La culture Ba Na au programme scolaire


En dehors des heures d’enseignement, cet homme part régulièrement en vadrouille dans le district pour en apprendre plus sur les us et coutumes des minorités ethniques. Les chansons folkloriques, les informations sur la fête de l’abattage du buffle, la cérémonie «bỏ mả» (l’abandon de la tombe, ancien rite funéraire consistant à rompre le lien entre les vivants et le défunt quelques années après sa mort), la fête de la nouvelle récolte du riz…, tout l’intéresse. «J’ai déjà porté le langouti et joué du gong lors de fêtes», assure-t-il. 

Huu Phong, un enseignant mordu de culture Ba Na hinh anh 1
M. Phong (droite) apprend le gong à des élèves de l’École-internat de Mang Yang.

Actuellement directeur de l’École-internat de minorités ethniques du district de Mang Yang, Lê Huu Phong s’intéresse toujours de près à la culture Ba Na. En 2008, il a publié un lexique de référence vietnamien-bana. Un texte très utile pour les gens en mission dans le Tây Nguyên, ainsi que pour les chercheurs en anthropologie ou en sociologie. Plus tard, il s’est vu confier la rédaction générale d’un document d’apprentissage de la langue Ba Na pour l’École normale supérieure de Gia Lai.

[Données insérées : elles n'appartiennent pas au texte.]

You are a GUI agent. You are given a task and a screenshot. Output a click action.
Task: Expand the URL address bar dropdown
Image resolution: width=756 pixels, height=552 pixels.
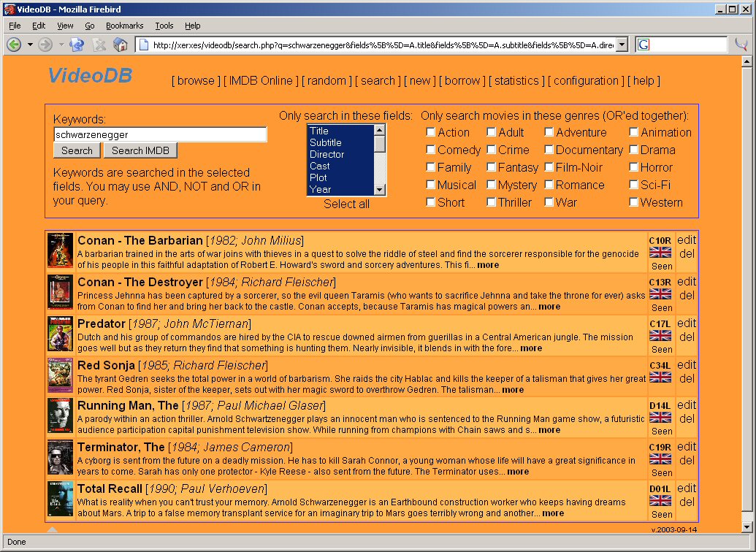[x=622, y=45]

Dès sa nomination au poste de directeur d’école il y a quelques années, Lê Huu Phong a collecté des fonds pour acheter un ensemble de gongs. Puis, il a invité des artistes à apprendre à ses élèves à en jouer. «Nos budgets sont limités. Les artistes de gongs initient donc les élèves de la 9e classe (correspondant à la dernière année du collège - NDLR), qui l’enseignent ensuite aux plus petits», confie-t-il. Bien que créée depuis peu, la troupe de gongs de l’École-internat de Mang Yang est connue dans l’ensemble de la province de Gia Lai et présente dans les fêtes locales. «Pour que les élèves soient plus conscients de la nécessité de préserver les valeurs culturelles de leur ethnie, j’ai souvent organisé des concours de chant folklorique dans l’école», ajoute-t-il.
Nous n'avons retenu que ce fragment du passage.